» Problem description
Rewrite the text on Iran's regime from the words "Allow me to" through "undemocratic Islamic system.", replacing "Koran" with "Quran".
====== Page text
My immediate response to Jack was: well, it shouldn’t be called “Islamic” or “Republic” anymore (and it shouldn’t have been for a while).
In responding, however, I knew I had very little evidence to support my claims (primarily on the “Islamic” side). Thus, I waited and collected a series of articles that support my position. In order to spare us all a very long post, I am dividing this into two parts. First, I address some of the relevant history that will help to explain the seemingly “sudden” transformation of Iran from an Islamic to a police state. In the next post, I will use current events to support my claim that Iran is neither “Islamic” nor a “Republic.”
I should preface all this by saying that I am in no way surprised by the governments shift from a semi-legitimate state to a security state. I do not claim to have had any idea the elections would have led to such rallies (or that the government intended to so crudely steal the election – though my intuition told me the regime didn’t want to deal with another Iranian-style glasnost/perestroika that they would have to again reverse a la Khatami and would thus ensure Ahmadinejad’s victory). It was apparent, however, that a reclassification of the Iranian regime has been needed for quite some time. In fact, the recent overt transformation of the Iranian regime into a police state is the logical outcome of Khomeini’s decision in 1989 to “nominate” (when really it was a forgone conclusion) Khamenei as the new Supreme Leader.
Allow me to explain. The Iranian Constitution created after the revolution specified that the Supreme Leader must be an Ayatollah – meaning that he educate himself in the Koran, a process that takes several years, if not decades. While initially far more democratic and open, Khomeini amended the Constitution several times throughout the 1980′s to institute the system of government in place today – a democratic system mirrored and presided over by a more powerful and undemocratic Islamic system.
============
====== Material provided
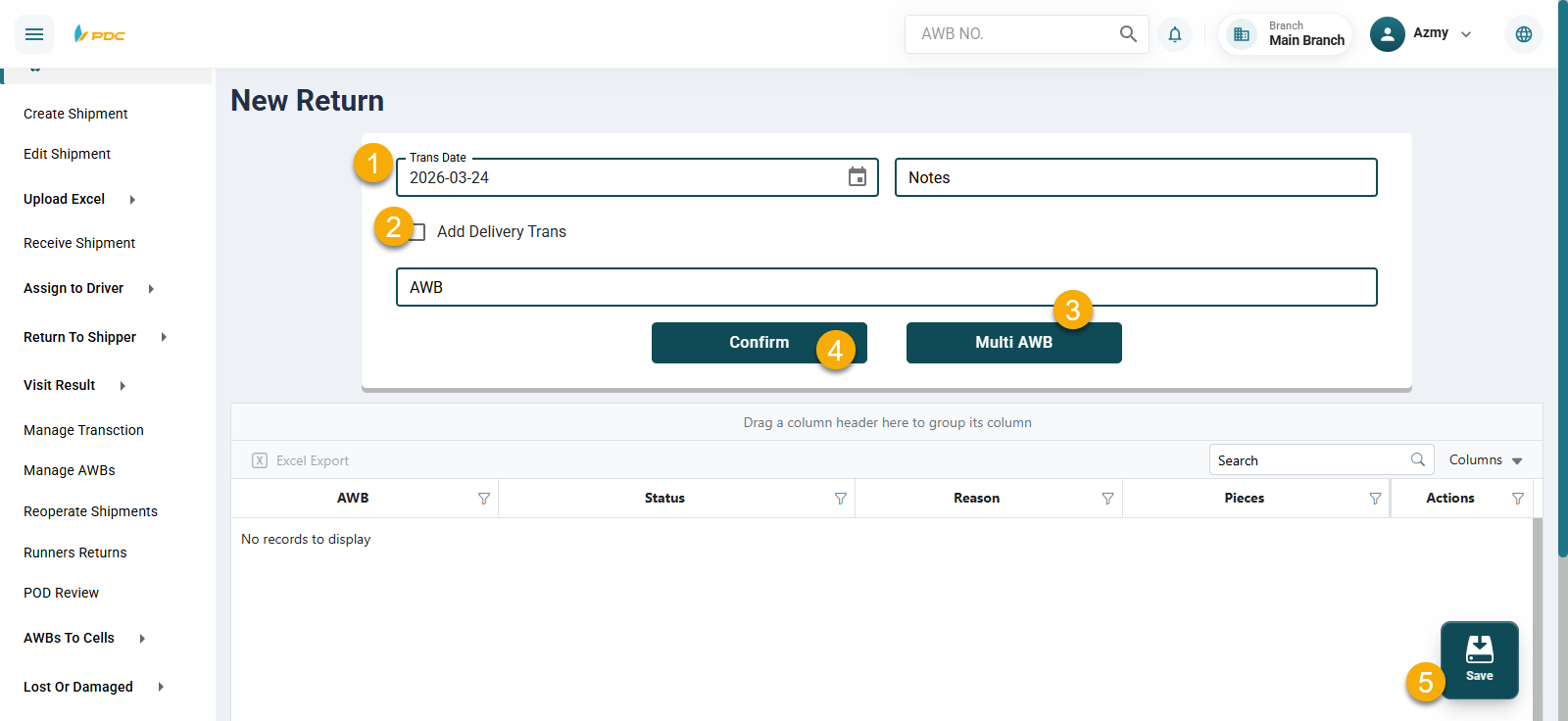1568x721 pixels.
Task: Open the language globe icon
Action: click(1523, 34)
============
» Written solution
Allow me to explain. The Iranian Constitution created after the revolution specified that the Supreme Leader must be an Ayatollah – meaning that he educate himself in the Quran, a process that takes several years, if not decades. While initially far more democratic and open, Khomeini amended the Constitution several times throughout the 1980′s to institute the system of government in place today – a democratic system mirrored and presided over by a more powerful and undemocratic Islamic system.